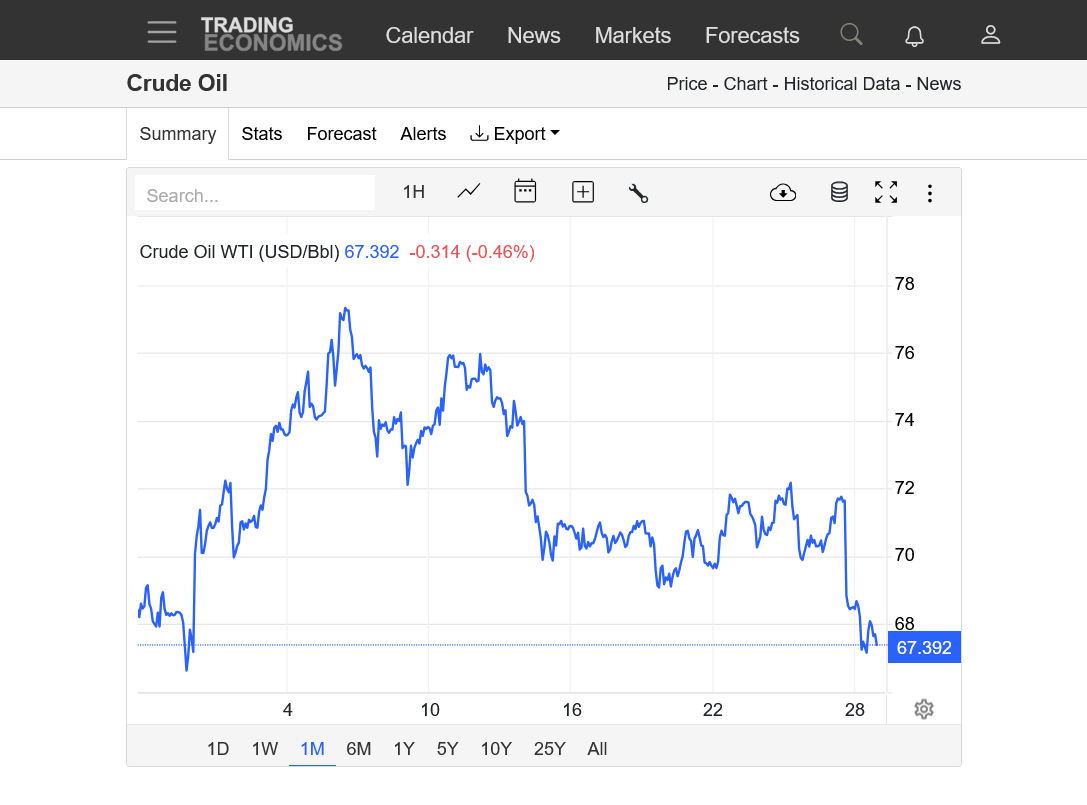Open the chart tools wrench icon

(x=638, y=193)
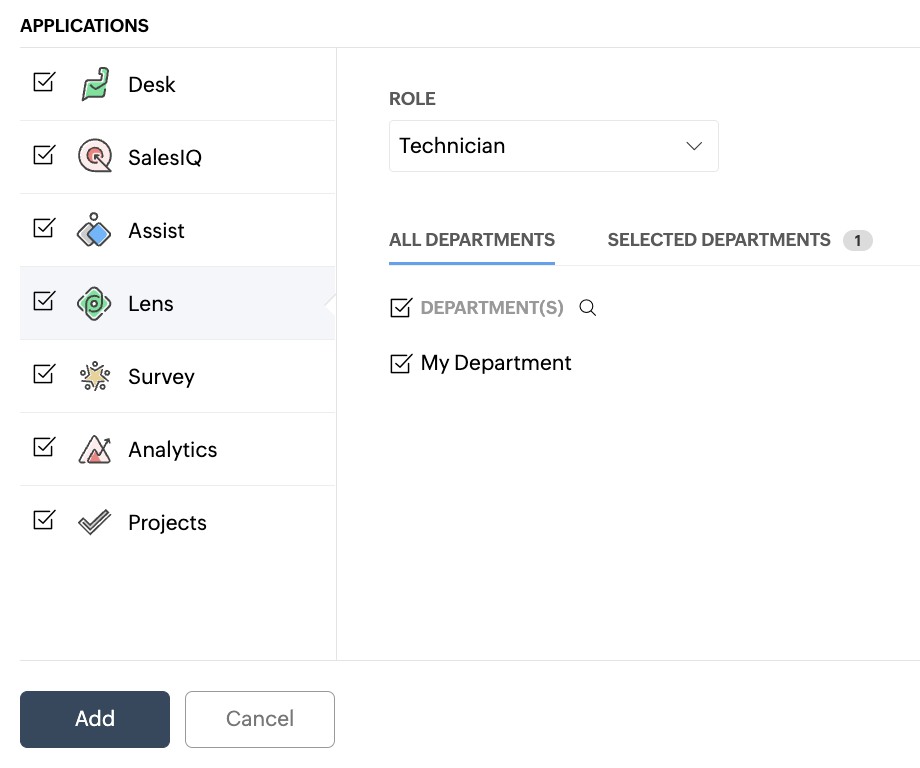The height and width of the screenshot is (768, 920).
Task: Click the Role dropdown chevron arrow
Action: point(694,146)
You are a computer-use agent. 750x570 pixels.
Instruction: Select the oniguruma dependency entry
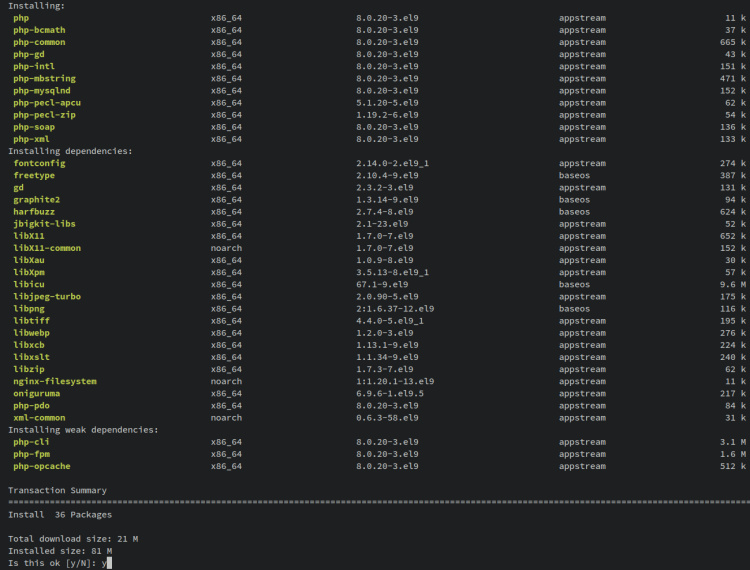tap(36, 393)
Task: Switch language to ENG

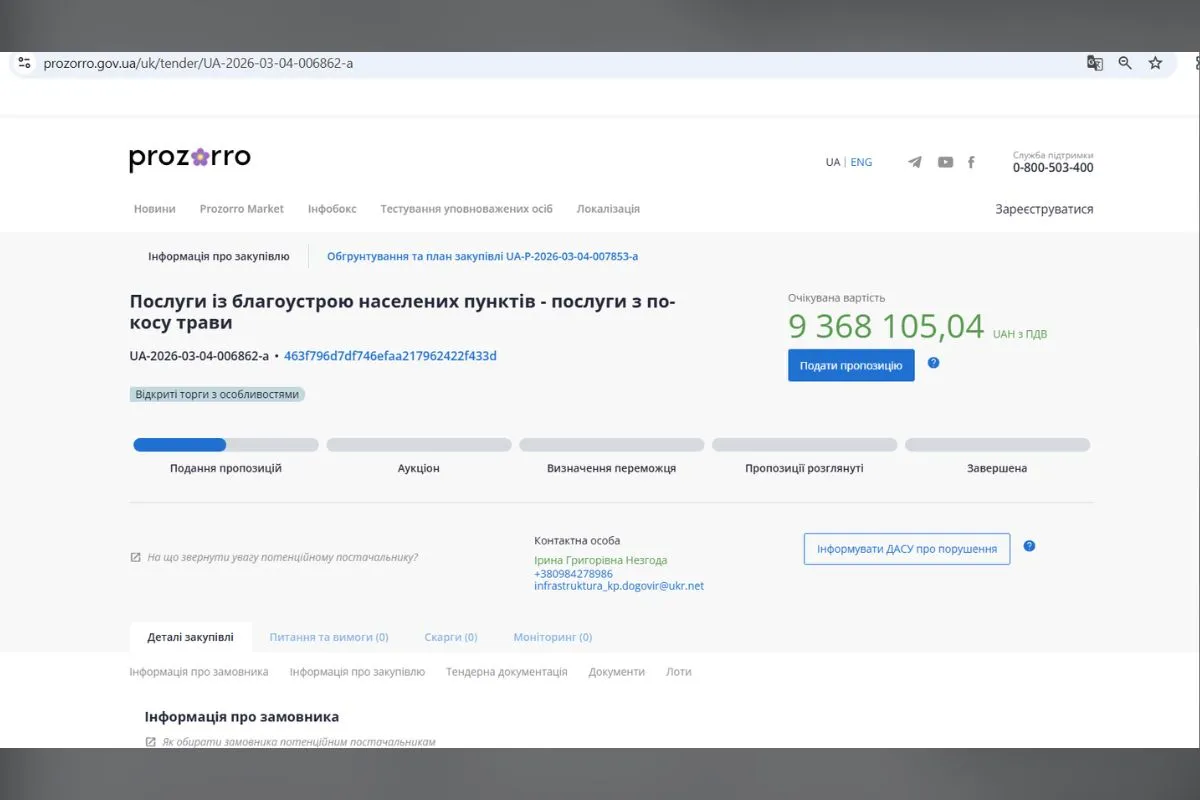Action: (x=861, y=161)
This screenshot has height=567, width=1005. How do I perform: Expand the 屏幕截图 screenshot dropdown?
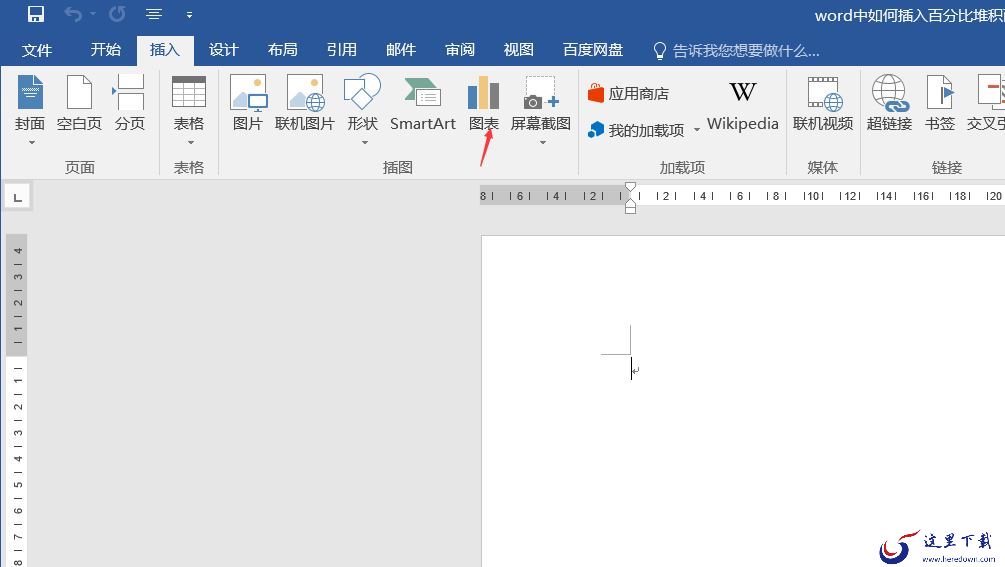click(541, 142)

-=-=-

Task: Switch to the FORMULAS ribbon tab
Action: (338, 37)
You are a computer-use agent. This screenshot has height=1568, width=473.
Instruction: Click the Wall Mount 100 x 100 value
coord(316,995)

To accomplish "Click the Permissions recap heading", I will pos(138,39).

-=-=-

_WORK TO BE COMPLETED_
For the entries shown above, tally every line containing the word "agent". Report the tally and nothing else.

_TASK RESPONSE_
2